Etwa 60 Abgesandte aus Zeitungsverlagen sind bereits zur Main Post gepilgert, das sind knapp die Hälfte aller Zeitungstitel mit eigenem Mantel. Etliche haben den Newsdesk umgesetzt wie die Ruhr Nachrichten, Freie Presse Chemnitz, Braunschweiger Zeitung, Schwäbische, Saarbrücker Zeitung und viele andere. Manche stehen kurz davor, wie die Neue Osnabrücker Zeitung oder die Nordsee-Zeitung. Doch kaum ein Modell gleicht dem anderen. „Der Begriff Newsdesk hat kein klares Profil“, sagt Professor Klaus Meier. In manch einer Zeitung gibt es nur einen Desk, hier sitzen Mantel und Lokales zusammen. Die Wände zwischen den Ressorts wurden eingerissen, alle arbeiten gemeinsam im Newsroom.

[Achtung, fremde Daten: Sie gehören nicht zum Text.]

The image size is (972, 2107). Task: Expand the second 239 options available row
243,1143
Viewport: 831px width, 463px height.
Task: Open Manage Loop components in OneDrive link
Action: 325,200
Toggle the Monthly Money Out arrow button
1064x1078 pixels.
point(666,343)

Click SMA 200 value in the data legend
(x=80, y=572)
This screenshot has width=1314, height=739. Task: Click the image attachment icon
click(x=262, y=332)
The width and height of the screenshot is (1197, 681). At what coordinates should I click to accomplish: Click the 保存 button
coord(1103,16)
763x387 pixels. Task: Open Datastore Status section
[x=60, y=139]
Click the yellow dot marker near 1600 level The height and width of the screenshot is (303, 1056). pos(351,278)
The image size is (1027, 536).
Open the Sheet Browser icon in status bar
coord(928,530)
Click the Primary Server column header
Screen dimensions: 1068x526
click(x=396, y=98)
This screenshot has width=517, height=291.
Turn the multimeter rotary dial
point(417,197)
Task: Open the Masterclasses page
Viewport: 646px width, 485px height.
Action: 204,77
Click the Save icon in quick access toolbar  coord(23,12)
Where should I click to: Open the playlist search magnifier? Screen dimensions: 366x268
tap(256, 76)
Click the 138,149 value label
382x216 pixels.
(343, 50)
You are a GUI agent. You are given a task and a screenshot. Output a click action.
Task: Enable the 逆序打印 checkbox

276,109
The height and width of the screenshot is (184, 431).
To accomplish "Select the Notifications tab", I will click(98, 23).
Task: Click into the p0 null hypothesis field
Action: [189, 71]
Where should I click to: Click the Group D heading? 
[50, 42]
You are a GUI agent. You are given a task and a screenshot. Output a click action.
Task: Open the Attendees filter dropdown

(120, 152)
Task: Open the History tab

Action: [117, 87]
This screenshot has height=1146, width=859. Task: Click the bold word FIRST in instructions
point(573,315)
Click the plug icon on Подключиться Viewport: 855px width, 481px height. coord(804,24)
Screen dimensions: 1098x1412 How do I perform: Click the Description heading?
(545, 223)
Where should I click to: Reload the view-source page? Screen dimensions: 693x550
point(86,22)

Woanders gibt es mehrere Desks. Bei der Main Post sind die Editoren ausschließlich Redakteure. Bei der Frankfurter Rundschau (FR), die zunächst mit einem Produktionsdesk gestartet ist und nach dem Umzug die verantwortlichen Macher der Mantelressorts dazusetzen will, wurden Infografiker, Bildredakteure und Techniker am Tisch platziert. „Jedes Ressort hat seine Spezialität und Autonomie, die wir bewusst aufrecht erhalten wollen“, sagt FR-Chefredakteur Wolfgang Storz. Man könne interdisziplinäres Arbeiten auch übertreiben.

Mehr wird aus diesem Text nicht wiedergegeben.